The main game premise is that you are a survivor who has decided that Piety is as far as you are willing to run. It’s time to make a stand. You are the man with a plan. You are the one guy who has just had enough. You are going to bring people, and tools and weapons together and draw the line that says “no more”.

You know there is a wave of zombies from the big cities crossing the heartland and that wave is going to break over Piety sometime over the next couple of weeks. Your base has got exactly that much time to be beefed up with people, barricades and traps.

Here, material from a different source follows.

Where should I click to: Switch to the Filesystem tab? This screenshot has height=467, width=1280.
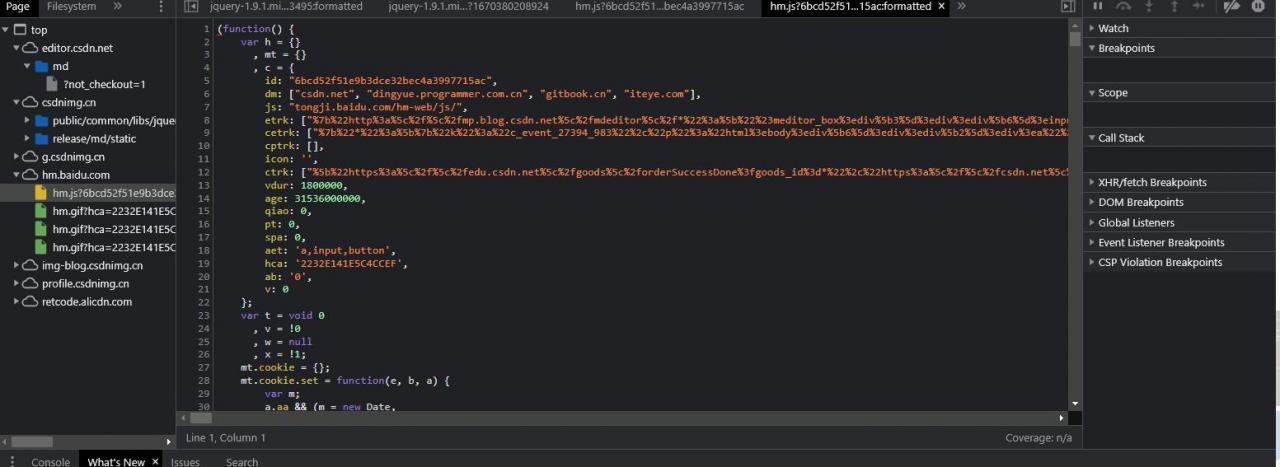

Given that, each day is crucial as you race the clock. You assign tasks like building or medical care to whatever people you have recruited; decide who you will take with you on your expedition that day, and what sort of rumours you are going to chase down. Do you look for survivors? Food? Ammo? Should you survive not only the mission and the trip there and back (there is always a chance to run into unavoidable hordes when traveling) you can then store what you have found in your stronghold and see where you stand. Tomorrow, people are going to need to be fed, barricades and traps under construction are going to need special materials and tools and you are, once again, going to have to put yourself on the line rescuing people and gathering more things that are so desperately needed to prepare for the final night.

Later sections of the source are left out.